こと政治に関してはチートスキル持ちのセリア様に勝てるわけもないし、慌てることはないよね。
「そう……ですね。ですがユリアーナ殿の遠征費用の捻出、あまりにタイミングが良すぎる気がするのです。本当にまだゼイアード殿がこちらに寝返ったことに気づかれていないのでしょうか?」
「あ、それは大丈夫です。帝室財宝を取りに行くことを任され、皇城の詳細な情報と通行のための鍵までもらったそうですよ。ユリアーナは完全にゼイアードを信用しています」
「そうですか。やはり偶然でしょうね。となると、機会をおとなしく待った方が良さそうですね」
その後、話題はドルトラル帝国帝都の皇城アルザベール城の探索の話に移った。
「サクヤ様は明日から帝都へ行くという話でしたね。メンバーはどうなりました?」
「はい、私の方は私とラムスとノエル。それにアーシェラとモミジとゼイアードですが、他に王国監察官の方やベテラン冒険者などが集い、総勢二十八名で皇城の探索を行うことになりました」
「遠征の間はマコトさんはどうなされるのです?」
「私の方であずかります。いちおうわがリーレット家の侍従官という事にしてますし」
ドルトラル帝国領内はモンスターがそこらに居る危険な場所。そして皇城内はさらに危険なモンスターが居るらしいから、とても真琴ちゃんを連れてはいけない。

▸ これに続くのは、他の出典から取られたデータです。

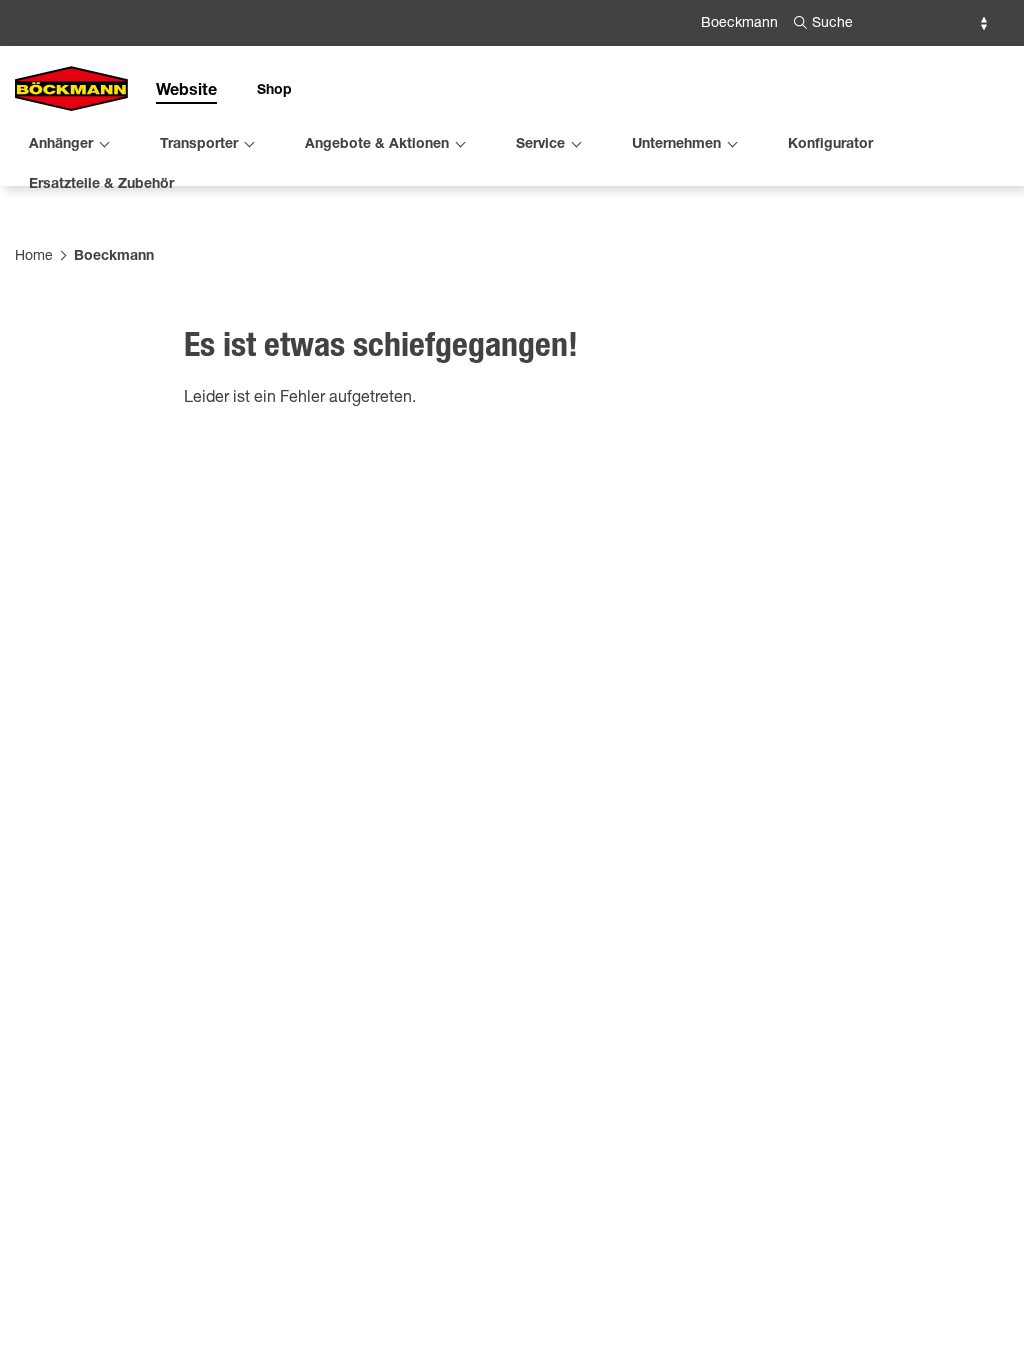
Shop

私自身が真琴ちゃんを守れないことは不安だけど、ロミアちゃんにまかせるしかないね。
「そのことなのですが、マコトはわたくしが預かりましょう」
「はい?」
「あの……私をですか? 治療とはいえ、あんなことをしたのに?」
セリア様の様子が変わった。
妙に不安そうで、顔はうっすら朱がさしている感じだ。
「その……不安なのです。ふたたび呪詛をかけられ倒れた場合、またしても政務に穴が開いてしまいます。なので万一のためにマコトをわたくしの側に置いておきたいのです。もちろん責任をもって身の安全はお守りいたしますわ」
「え? いや呪詛をかけた術士は倒したし、もうその心配は……」
と、言いかけたが、セリア様の様子を見て口を閉じた。
気づいたのだ。セリア様の真琴ちゃんを見る目がやけに熱いのを。
さらには妙にモジモジして女らしくなっている。
え? え? これはまさか……セリア様、ハマっちゃったの?
そういやあの時、騒がれると面倒なんで、かなりエロテクをがんばった気がする。
で、真琴ちゃんのアレを挿入するときはものすごい絶頂だった。
もしかして思った以上にタラしちゃったの?
メス堕ちしちゃった?
ロミアちゃんも気づいたようで、私に目配せする。
こんな……何も知らない美少年をさみしい女に提供するようなことして良いのかなぁ。
「わかりました。では真琴はセリア様にお預けいたします」
「そうですね。セリア様になら安心です」
実際、不安だらけだけどね。
セリア様を騙してヤっちゃった手前、断れないんだよなぁ。
「え? え? 私がセリア様の所へ?」
ゴメン、真琴ちゃん。帰ってくるまでセリア様のお相手よろしくね。
行く前に、セリア様をタラしたエロテクを伝授しておくから。